Task instructions » Copy the lines below exactly. Start at the first and finish with the line containing "Distress Ink (287, 1487)".

Material shown »
[Start of Attachment]
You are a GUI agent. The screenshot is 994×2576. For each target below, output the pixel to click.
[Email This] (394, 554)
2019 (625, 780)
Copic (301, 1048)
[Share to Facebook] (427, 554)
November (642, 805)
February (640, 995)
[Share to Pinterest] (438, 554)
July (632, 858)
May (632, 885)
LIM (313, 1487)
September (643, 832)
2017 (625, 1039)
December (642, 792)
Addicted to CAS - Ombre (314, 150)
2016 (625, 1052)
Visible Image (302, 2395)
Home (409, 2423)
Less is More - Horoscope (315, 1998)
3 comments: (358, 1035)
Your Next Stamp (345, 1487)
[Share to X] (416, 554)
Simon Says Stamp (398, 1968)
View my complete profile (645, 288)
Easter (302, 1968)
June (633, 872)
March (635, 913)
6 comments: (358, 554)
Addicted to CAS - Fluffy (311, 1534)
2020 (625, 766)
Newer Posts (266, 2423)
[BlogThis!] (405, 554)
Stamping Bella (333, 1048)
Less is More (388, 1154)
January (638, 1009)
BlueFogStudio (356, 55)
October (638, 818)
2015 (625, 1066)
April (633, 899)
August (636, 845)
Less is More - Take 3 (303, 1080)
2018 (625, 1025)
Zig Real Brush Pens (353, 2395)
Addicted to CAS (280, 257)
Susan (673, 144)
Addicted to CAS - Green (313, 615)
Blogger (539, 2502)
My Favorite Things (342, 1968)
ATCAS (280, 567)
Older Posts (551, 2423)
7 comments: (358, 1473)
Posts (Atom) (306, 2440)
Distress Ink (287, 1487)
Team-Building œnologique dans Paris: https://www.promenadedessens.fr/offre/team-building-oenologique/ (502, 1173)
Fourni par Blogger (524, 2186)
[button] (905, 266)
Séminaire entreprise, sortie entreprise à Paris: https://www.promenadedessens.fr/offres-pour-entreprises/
[End of Attachment]
Response for this exercise »
You are a GUI agent. The screenshot is 994×2576. For each target below, output the pixel to click.
[Email This] (394, 554)
2019 (625, 780)
Copic (301, 1048)
[Share to Facebook] (427, 554)
November (642, 805)
February (640, 995)
[Share to Pinterest] (438, 554)
July (632, 858)
May (632, 885)
LIM (313, 1487)
September (643, 832)
2017 (625, 1039)
December (642, 792)
Addicted to CAS - Ombre (314, 150)
2016 (625, 1052)
Visible Image (302, 2395)
Home (409, 2423)
Less is More - Horoscope (315, 1998)
3 comments: (358, 1035)
Your Next Stamp (345, 1487)
[Share to X] (416, 554)
Simon Says Stamp (398, 1968)
View my complete profile (645, 288)
Easter (302, 1968)
June (633, 872)
March (635, 913)
6 comments: (358, 554)
Addicted to CAS - Fluffy (311, 1534)
2020 (625, 766)
Newer Posts (266, 2423)
[BlogThis!] (405, 554)
Stamping Bella (333, 1048)
Less is More (388, 1154)
January (638, 1009)
BlueFogStudio (356, 55)
October (638, 818)
2015 (625, 1066)
April (633, 899)
August (636, 845)
Less is More - Take 3 (303, 1080)
2018 (625, 1025)
Zig Real Brush Pens (353, 2395)
Addicted to CAS (280, 257)
Susan (673, 144)
Addicted to CAS - Green (313, 615)
Blogger (539, 2502)
My Favorite Things (342, 1968)
ATCAS (280, 567)
Older Posts (551, 2423)
7 comments: (358, 1473)
Posts (Atom) (306, 2440)
Distress Ink (287, 1487)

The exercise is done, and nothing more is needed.